Information given:

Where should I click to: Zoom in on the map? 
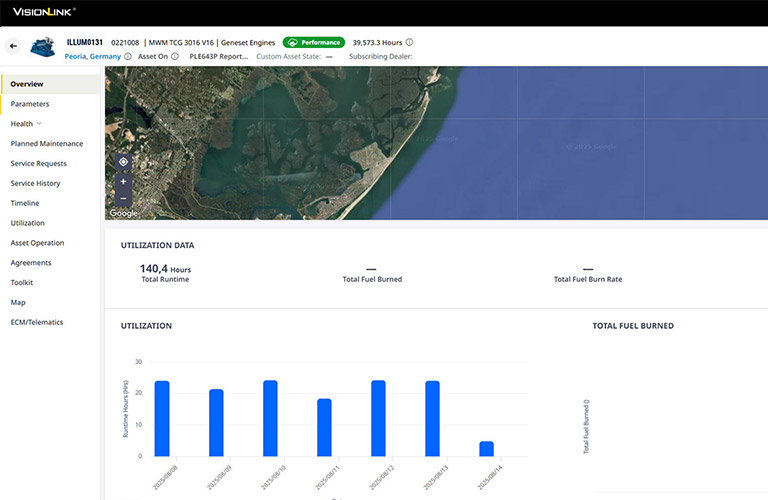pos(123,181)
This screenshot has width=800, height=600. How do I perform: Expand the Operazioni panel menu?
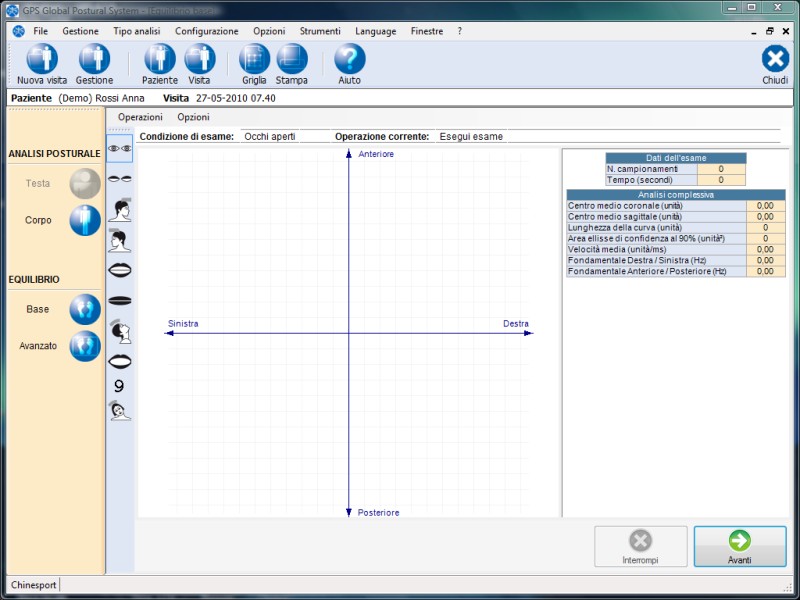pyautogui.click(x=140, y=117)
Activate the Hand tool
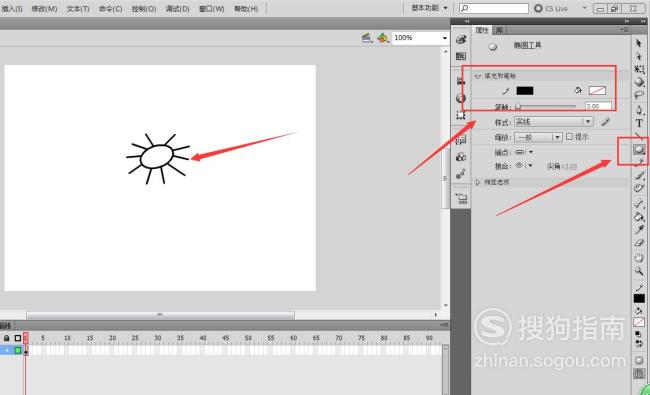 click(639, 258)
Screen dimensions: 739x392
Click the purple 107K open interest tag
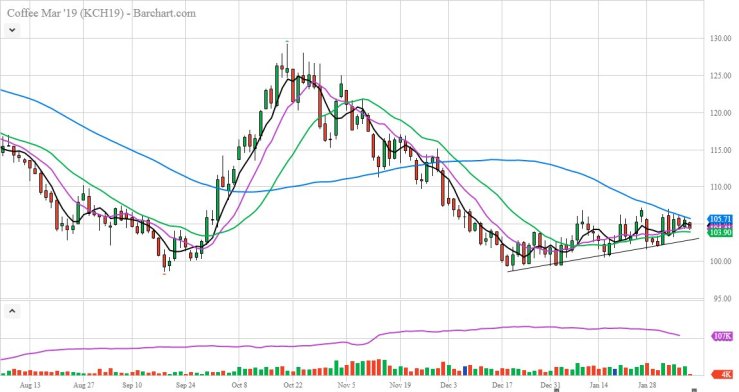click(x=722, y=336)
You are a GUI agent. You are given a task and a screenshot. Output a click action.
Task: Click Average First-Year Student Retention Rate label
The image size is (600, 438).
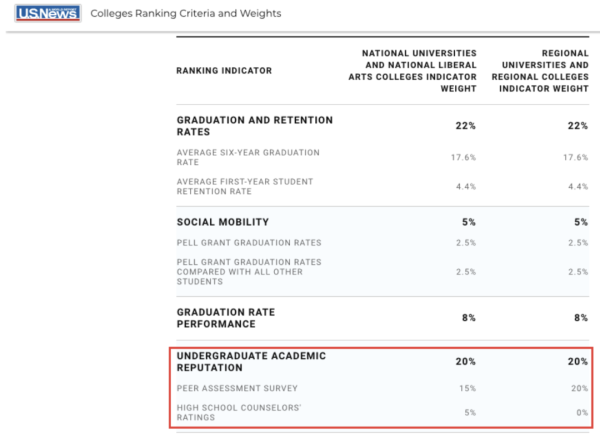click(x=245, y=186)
==
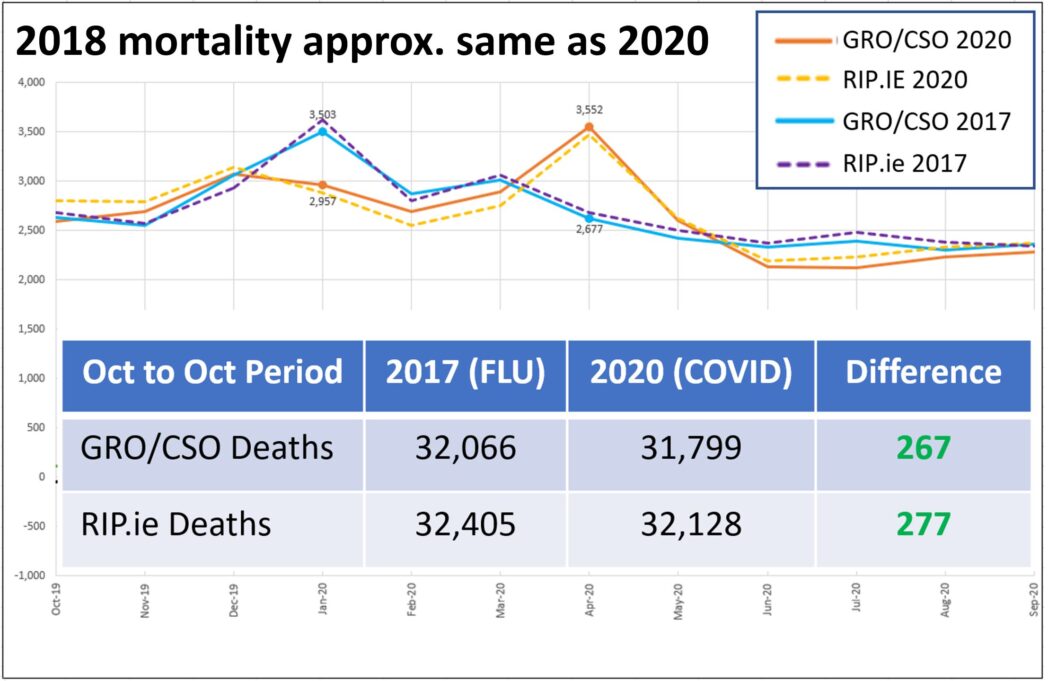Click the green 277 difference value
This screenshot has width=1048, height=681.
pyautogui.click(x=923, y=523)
...
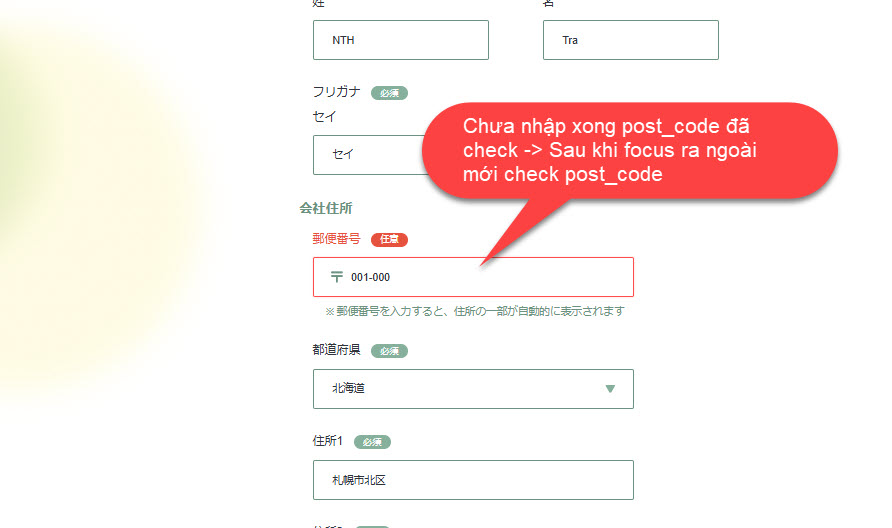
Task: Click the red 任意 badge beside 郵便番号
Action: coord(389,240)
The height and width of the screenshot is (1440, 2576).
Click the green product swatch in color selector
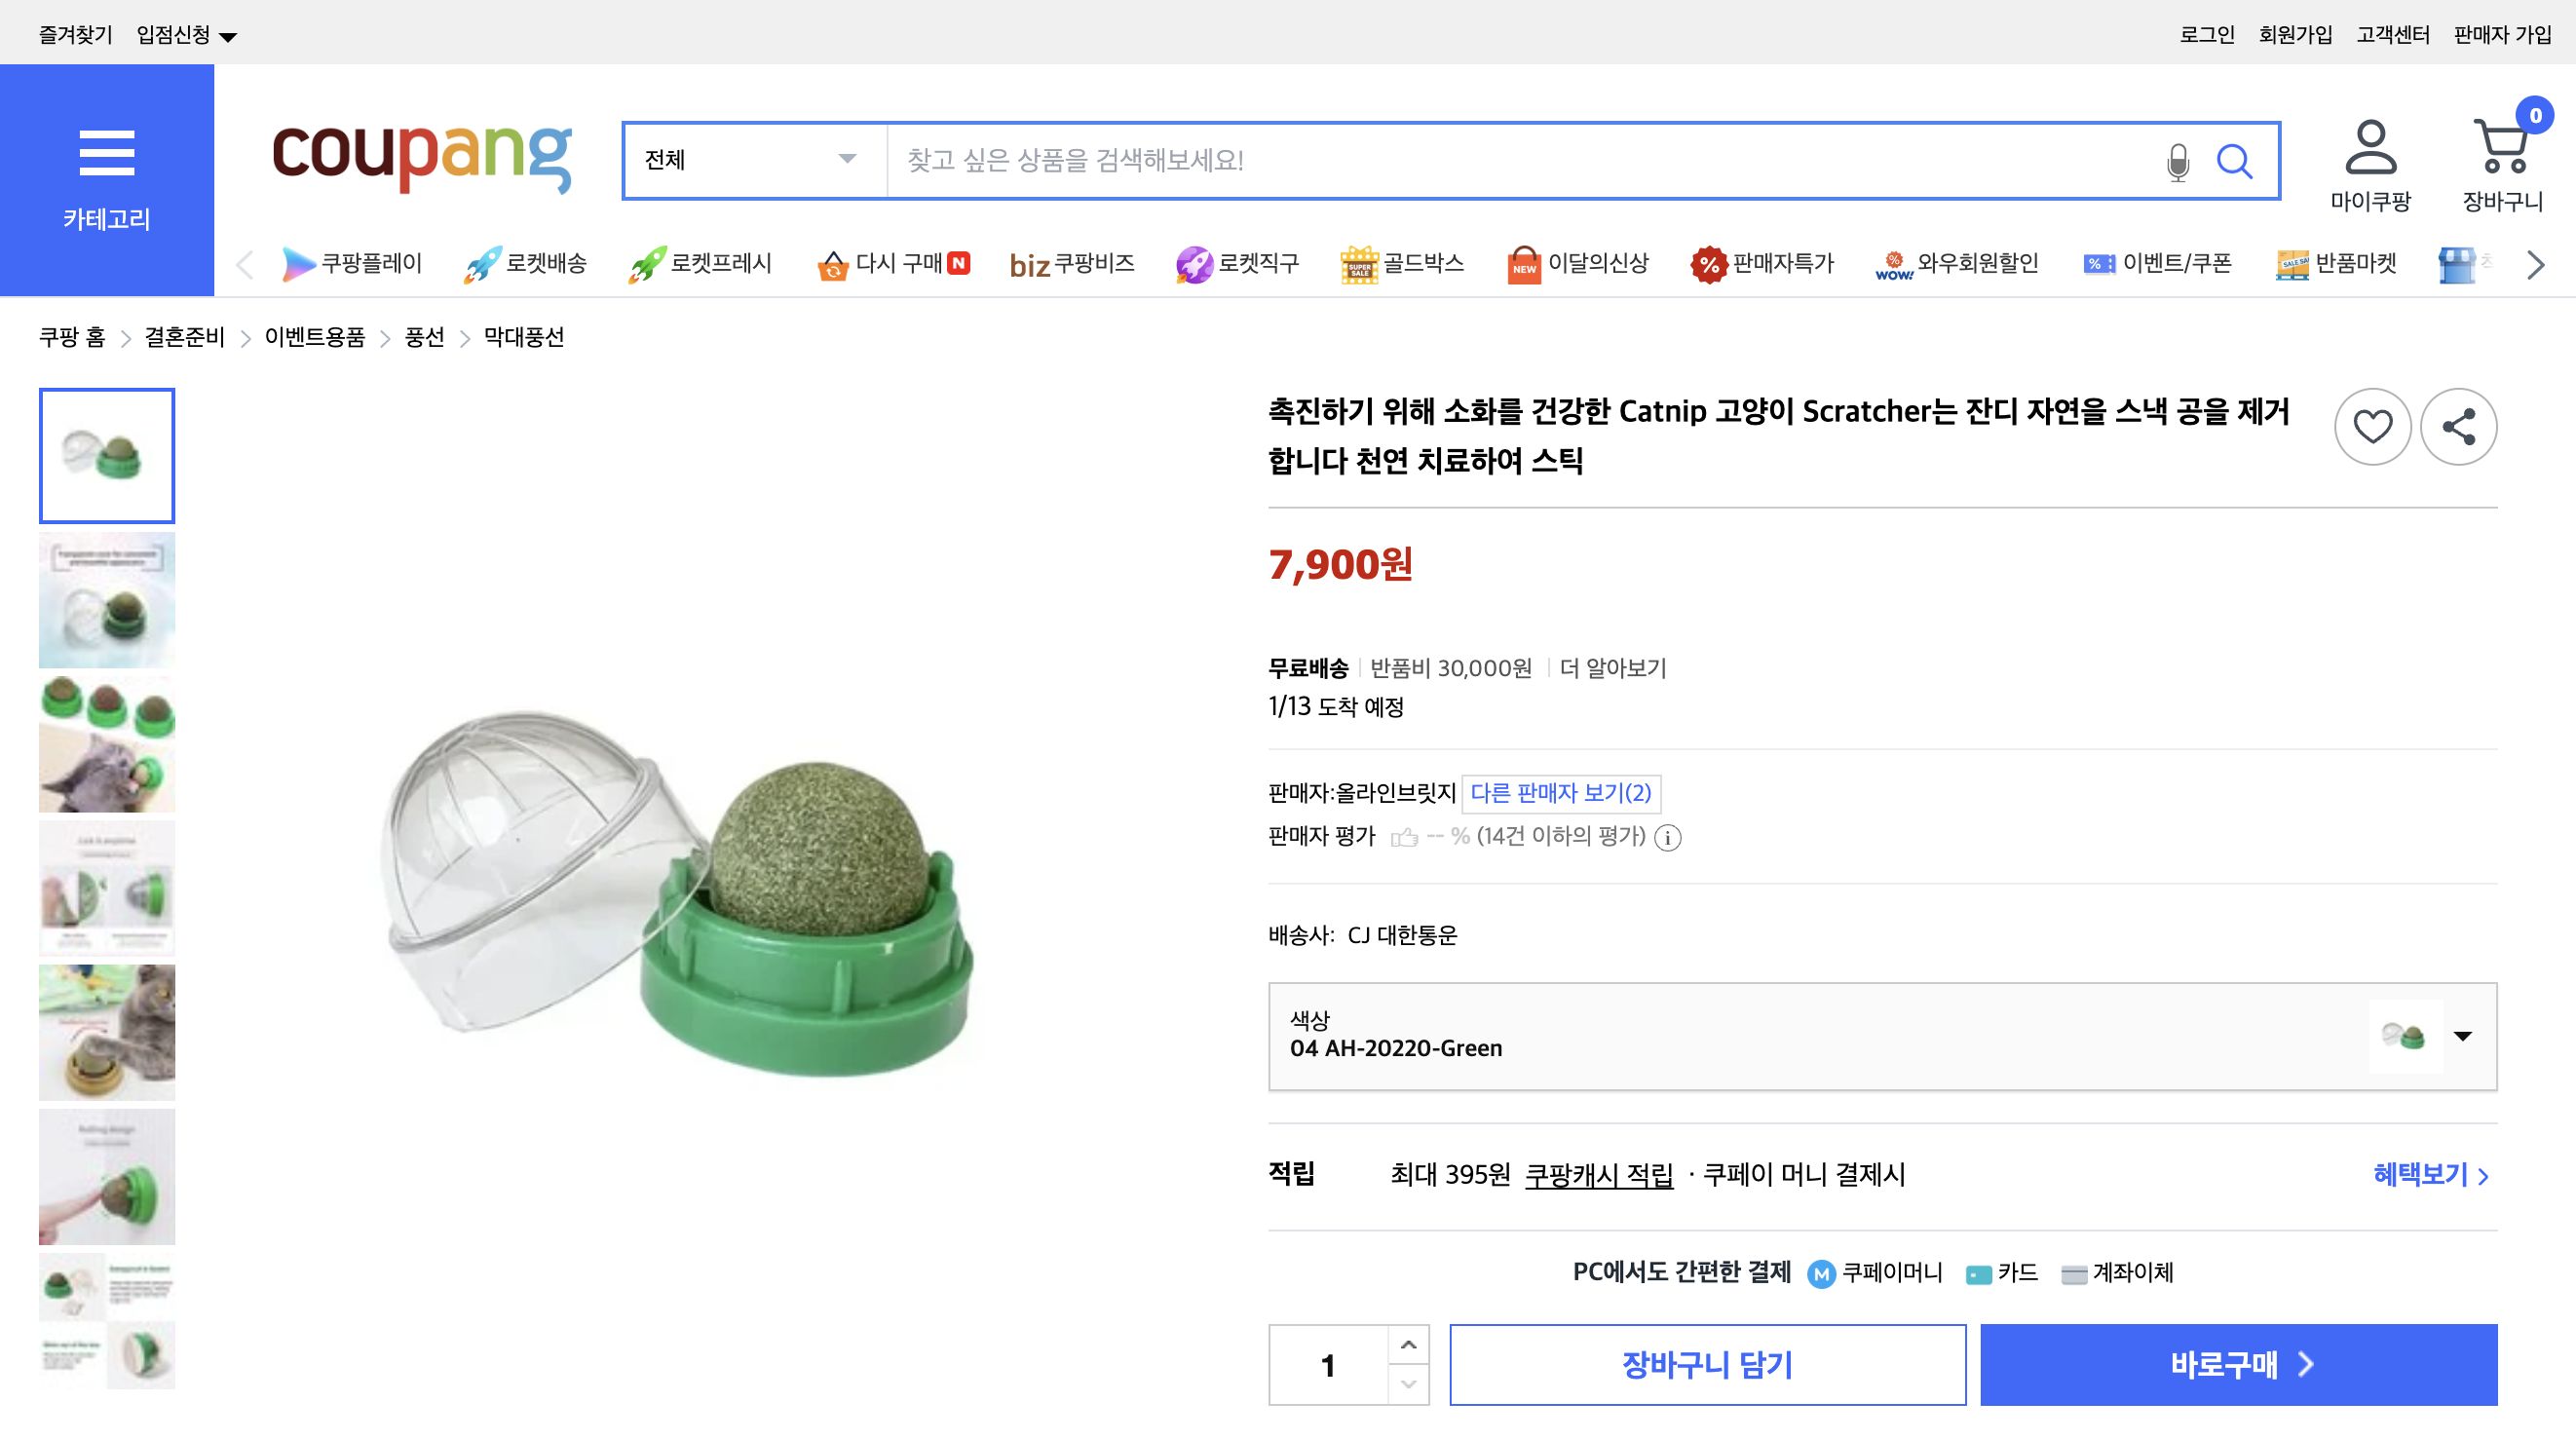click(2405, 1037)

What is being asked:
Write back the stretch of lines above that begins with the line holding "Where should I click to: Zoom in on the map?" and ends with the line holding "You are a GUI", both included, exactly as written. Pictures stay out.

Final answer:
Where should I click to: Zoom in on the map? 
pos(123,181)
This screenshot has width=800, height=600. How do I perform: Expand the Operazioni panel menu?
pyautogui.click(x=140, y=117)
Activate the Hand tool
 click(639, 258)
Screen dimensions: 739x392
Click the purple 107K open interest tag
click(x=722, y=336)
You are a GUI agent. You are given a task and a screenshot. Output a click action.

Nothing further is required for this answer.